Steely Dan: I want a family. And even if that's their family, I want their family and my life. I don't want to be separated. I want to be around children. Do you know what I mean?
Jessica: Yeah.
Steely Dan: I want to be a grandparent with my persons. But it's just like, yeah, I want this woman who exists in the world, and it's just going to take time.
Jessica: Yeah. You have Sun/Saturn conjunction in your birth chart. It means that family is incredibly important to you. But most people who have Saturn at the top of the chart will kind of experience the coming together of that closer to second Saturn Return, which is in a few years for you still.
The other thing is that the Sun/Saturn conjunction generally means that you didn't feel loved in the way that you needed and wanted to be loved. It wasn't fluid and easily accessible, which doesn't mean you weren't loved and cherished and prioritized, but it means that there was a feeling that you had to take care of yourself or you had to take care of other adults around you.
Steely Dan: Yeah.
Jessica: And you do have Mars in the fifth house, which—yeah, you want a bunch of kids, whether or not they're your kids, whether or not they're animals or they're other people's kids. But you want loud, annoying children around you. That's a good thing for you.
Steely Dan: Yeah.
Jessica: And then to the kind of more serious piece, which is, in your birth chart, you have a North Node/Chiron/Venus conjunction. And Venus and Chiron are both in Aries. One of the things that you, on a soul level, are here to learn is how to be with passion without chasing it, how to be activated in love while also not grasping tightly.
Steely Dan: This is—you're freaking me out right now. You are freaking me out right now. This is blowing my mind. Literally, this is blowing my mind.
Jessica: You do look a little panicked.
Steely Dan: I'm not panicked. I'm not panicked at what you're saying. I'm panicked because that is exactly where I'm at.
Jessica: Yeah. This is it. This is it. This is where you're supposed to be at. This is it. Yeah. And the key is not rushing around to chase it—that's an Aries problem—but also not holding on to it so that it stays passionate, so that it stays one way, because the truth is love is sometimes boring. Intimacy is sometimes hard to reach. Everyone that you love, everyone that you trust, will be a pain in your ass one day, and you will be a pain in theirs. And that's part of it.

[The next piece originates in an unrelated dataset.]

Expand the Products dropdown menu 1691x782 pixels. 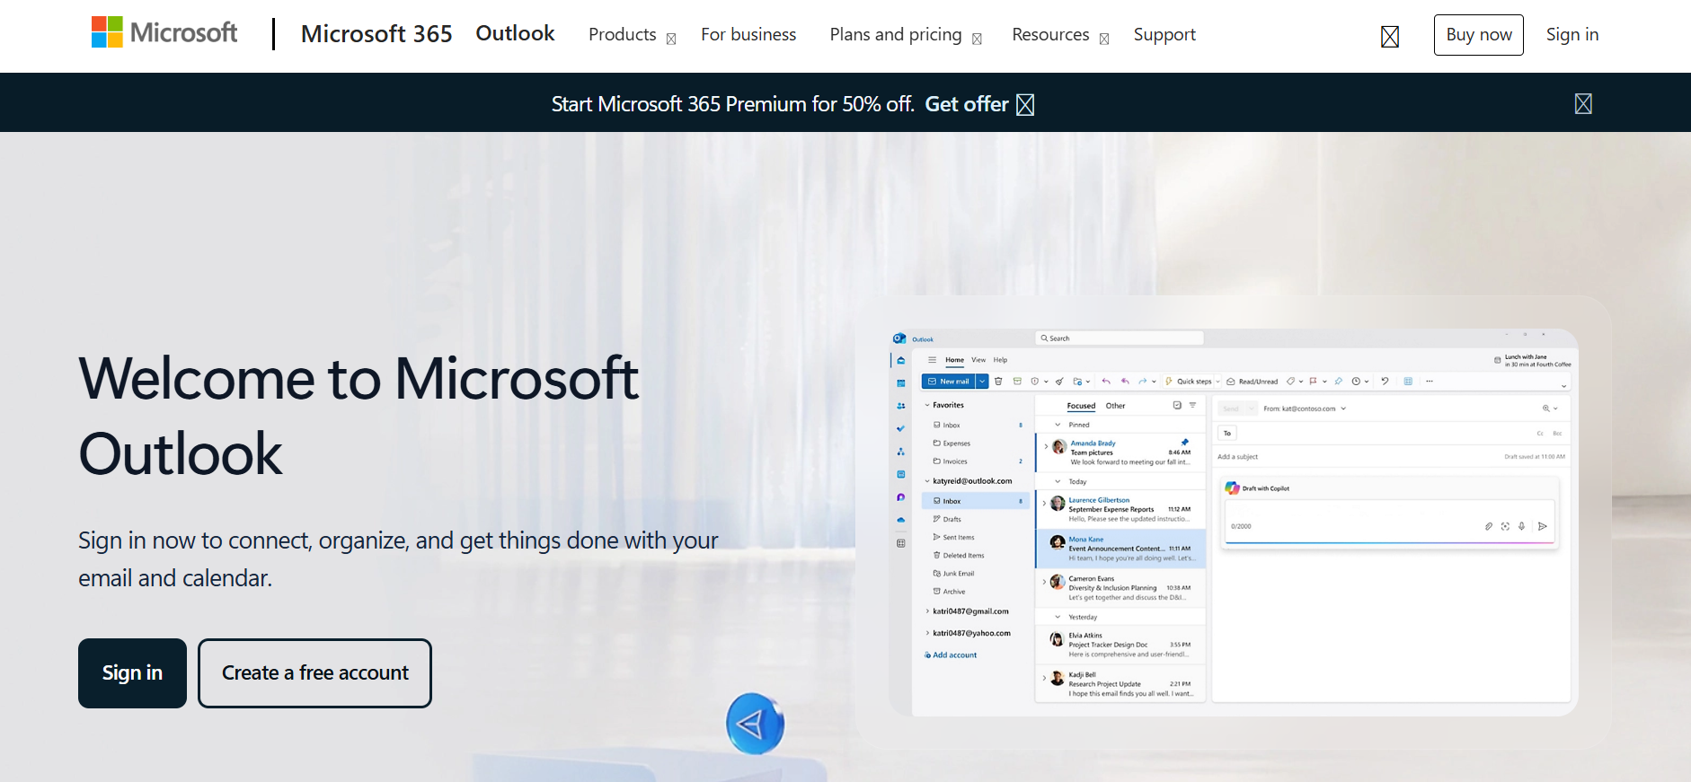click(632, 35)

Steely Dan: That's part of the love.
Jessica: It is.
Steely Dan: Do you know what I'm saying?
Jessica: It is. And Aries sometimes is like, "It's not supposed to feel this way." Also, you have a Leo Rising. So love is supposed to be fun and exciting at all times. And this is where you can get really all-in at beginnings, and then when it's those middle points, it can become harder to find the motivation. It's like you go from this burning, fiery, beautiful love to Sun conjunction to Saturn.
Steely Dan: Totally.
Jessica: Yeah. Yeah.
Steely Dan: I support you in that statement. It is true.

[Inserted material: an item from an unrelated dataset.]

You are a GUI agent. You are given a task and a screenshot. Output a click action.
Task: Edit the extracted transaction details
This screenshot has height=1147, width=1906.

Jessica: So it isn't bad or good. It's about working with your nature. That's all it is, because what this can lead to is you being mature and accountable and also being willing and able to have times where things are kind of like (sad trumpet sound), and other times where things are fiery and starting up again. That's the good part about things going on the snooze, is that when the alarm comes back on, you really hear it. And with love and with passion, this can be the case for you.

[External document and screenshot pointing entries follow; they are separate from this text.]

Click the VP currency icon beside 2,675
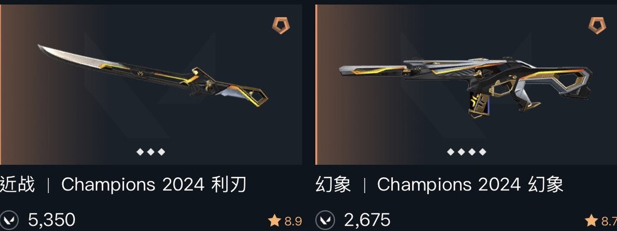Image resolution: width=617 pixels, height=231 pixels. click(x=325, y=221)
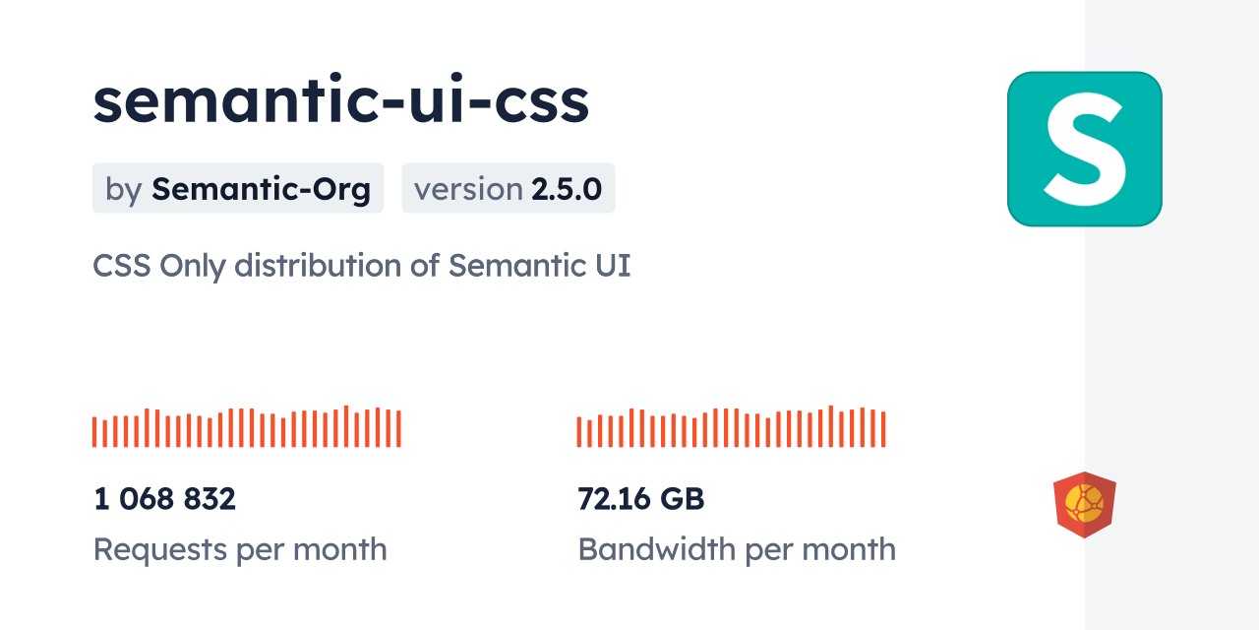Click the orange jsDelivr shield logo
This screenshot has height=630, width=1259.
click(x=1084, y=504)
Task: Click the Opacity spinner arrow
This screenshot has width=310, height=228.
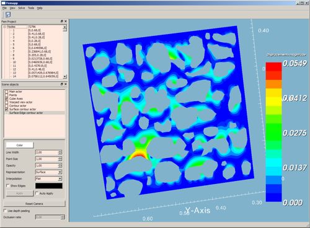Action: [x=60, y=165]
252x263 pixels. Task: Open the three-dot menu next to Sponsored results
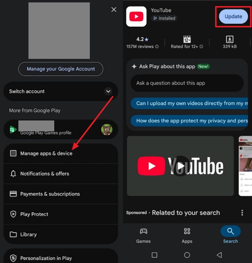242,213
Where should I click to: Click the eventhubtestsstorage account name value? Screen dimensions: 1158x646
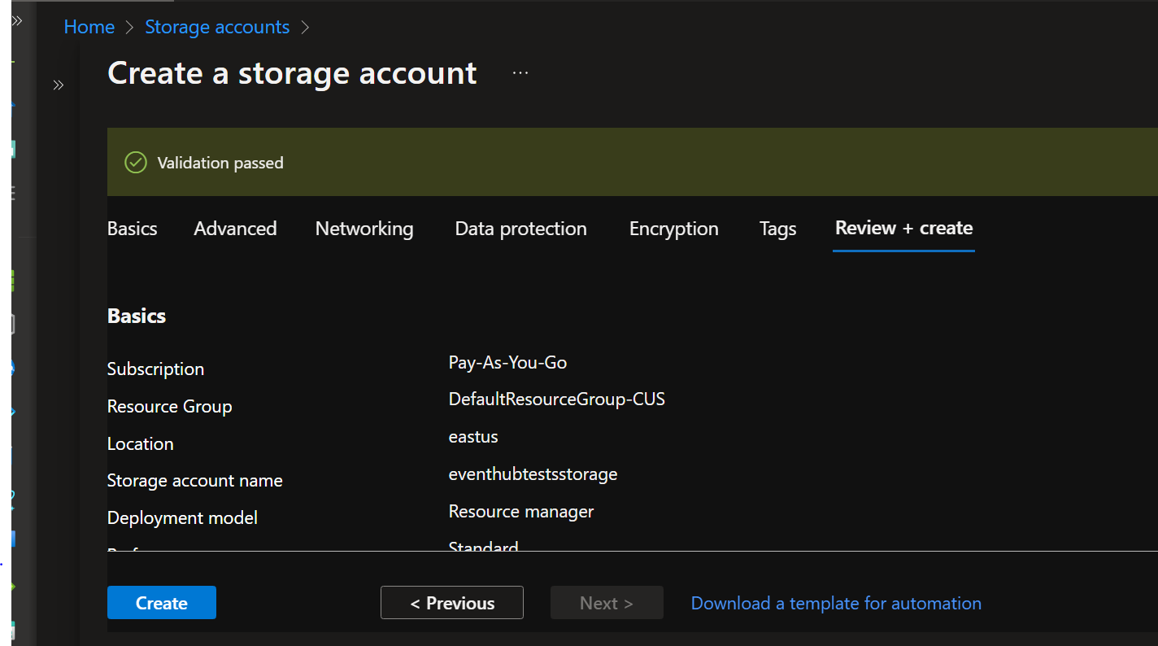pos(533,474)
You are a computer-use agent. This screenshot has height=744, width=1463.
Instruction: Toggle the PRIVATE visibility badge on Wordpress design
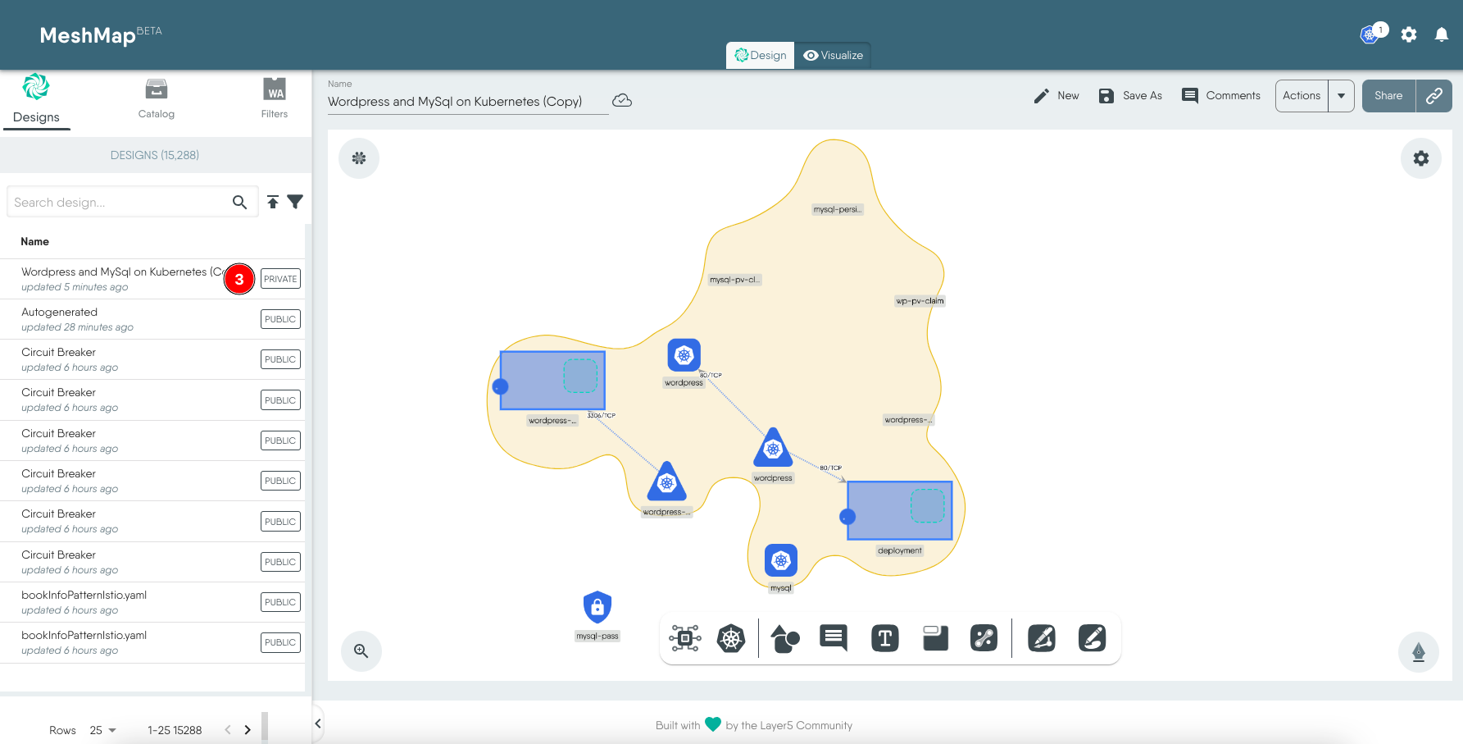point(280,279)

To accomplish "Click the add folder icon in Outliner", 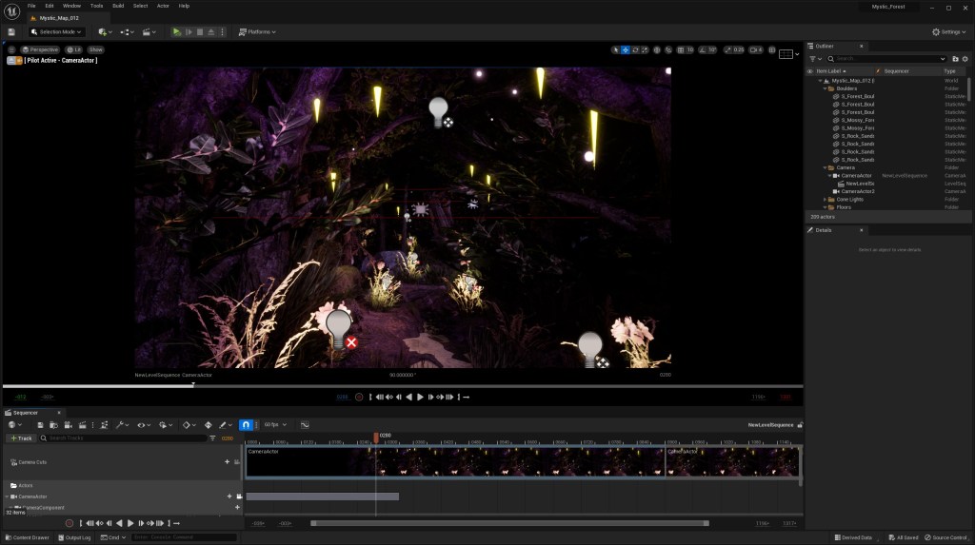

But it does ultimately require that you're more honest at the beginning with people so that they really get to know the real you so that when those moments hit—those snooze moments, those hard moments—that you have somebody who knows the real you and not the parts of you that you're more comfortable being known by.
Steely Dan: Yes. Everything you've said lands in such a wonderful way for me because it gives me the tools to practice what I'm practicing. It gives me the tools to change and twitch—twitch?
Jessica: Tweak. Tweak.
Steely Dan: Tweak. And tweak some things. And it allows me to be gentle with myself.
Jessica: Good. That's the fucking move, man. Gentle with yourself. And it is hard in such a violent world to be gentle with yourself. And I'm so glad we got to do this reading.
Steely Dan: Yeah. Me, too. I really am.
Jessica: Yeah. Me, too.
Steely Dan: Well, thank you, sis.
Jessica: Thank you. My pleasure. My pleasure.